GPS-Denied ISAC Vehicle Localization Based on mmWave Radar and Identification

Millimeter wave (mmWave) radar has become a widely adopted technology in vehicles and advanced driver assistance systems (ADAS). Meanwhile, as wireless communication progresses to higher frequencies, the role of the mmWave band has expanded, now supporting both sensing and 5G communication, which has given rise to integrated sensing and communication (ISAC). In this paper, we propose a novel mmWave ISAC vehicle localization system, which innovatively integrates emerging mmWave identification (MMID) technology into conventional automotive mmWave radar, enabling automotive radar to interact with roadside MMID tags, thereby achieving lane-level vehicle localization independent of the global positioning system (GPS). Unlike existing RFID-based vehicle localization solutions, the proposed solution is more practical for real-world deployment, as it eliminates the need to install additional large RFID antennas on vehicles. To achieve this, we first analyze the backscatter modulation characteristics of MMID tags and propose a novel frequency modulation strategy that lays the foundation for distinguishing signals from different tags within radar echoes that contain various tags and other objects. Subsequently, based on the distance, relative velocity, and azimuth of the tags, we perform static parameter estimation of the vehicle using the least squares (LS) algorithm.

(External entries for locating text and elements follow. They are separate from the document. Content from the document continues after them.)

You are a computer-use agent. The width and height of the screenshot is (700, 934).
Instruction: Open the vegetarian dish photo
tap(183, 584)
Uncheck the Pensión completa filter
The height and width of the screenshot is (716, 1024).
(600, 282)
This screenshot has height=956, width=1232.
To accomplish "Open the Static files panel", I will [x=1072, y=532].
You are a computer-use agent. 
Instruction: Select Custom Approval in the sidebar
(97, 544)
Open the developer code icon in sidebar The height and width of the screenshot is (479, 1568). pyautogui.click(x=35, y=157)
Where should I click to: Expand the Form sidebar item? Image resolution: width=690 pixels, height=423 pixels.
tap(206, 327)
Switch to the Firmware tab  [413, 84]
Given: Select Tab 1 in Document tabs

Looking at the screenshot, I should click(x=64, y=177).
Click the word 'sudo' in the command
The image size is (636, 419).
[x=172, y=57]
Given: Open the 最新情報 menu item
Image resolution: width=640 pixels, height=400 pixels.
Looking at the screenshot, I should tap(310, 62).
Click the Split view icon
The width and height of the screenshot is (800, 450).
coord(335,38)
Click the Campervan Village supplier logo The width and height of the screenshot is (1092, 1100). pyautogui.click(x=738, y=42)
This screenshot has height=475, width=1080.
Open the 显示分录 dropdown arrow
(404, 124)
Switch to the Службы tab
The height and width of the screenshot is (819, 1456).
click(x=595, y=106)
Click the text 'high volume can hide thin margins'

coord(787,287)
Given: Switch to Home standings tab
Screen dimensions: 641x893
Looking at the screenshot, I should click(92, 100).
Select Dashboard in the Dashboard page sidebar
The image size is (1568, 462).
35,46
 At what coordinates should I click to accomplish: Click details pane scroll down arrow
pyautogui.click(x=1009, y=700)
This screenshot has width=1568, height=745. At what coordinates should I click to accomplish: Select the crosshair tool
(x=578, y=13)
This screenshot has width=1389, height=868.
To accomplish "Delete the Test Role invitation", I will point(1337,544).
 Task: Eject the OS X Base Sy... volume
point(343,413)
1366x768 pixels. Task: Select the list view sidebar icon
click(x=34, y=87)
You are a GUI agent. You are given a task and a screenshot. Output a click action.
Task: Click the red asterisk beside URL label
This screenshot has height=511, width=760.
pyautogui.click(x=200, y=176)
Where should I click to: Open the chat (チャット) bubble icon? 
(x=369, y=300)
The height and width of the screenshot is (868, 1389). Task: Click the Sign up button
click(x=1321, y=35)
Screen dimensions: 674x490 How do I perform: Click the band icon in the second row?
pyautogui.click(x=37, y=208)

Finally, we construct a vehicle motion model and introduce a novel mutation particle filter (MPF) algorithm to estimate the dynamic motion state of the vehicle, ultimately achieving precise vehicle position tracking. The proposed system offers a practical solution for GPS-denied vehicle localization, aligning with the future vision of 6G-enabled intelligent transportation systems (ITS) and IoT-driven smart cities.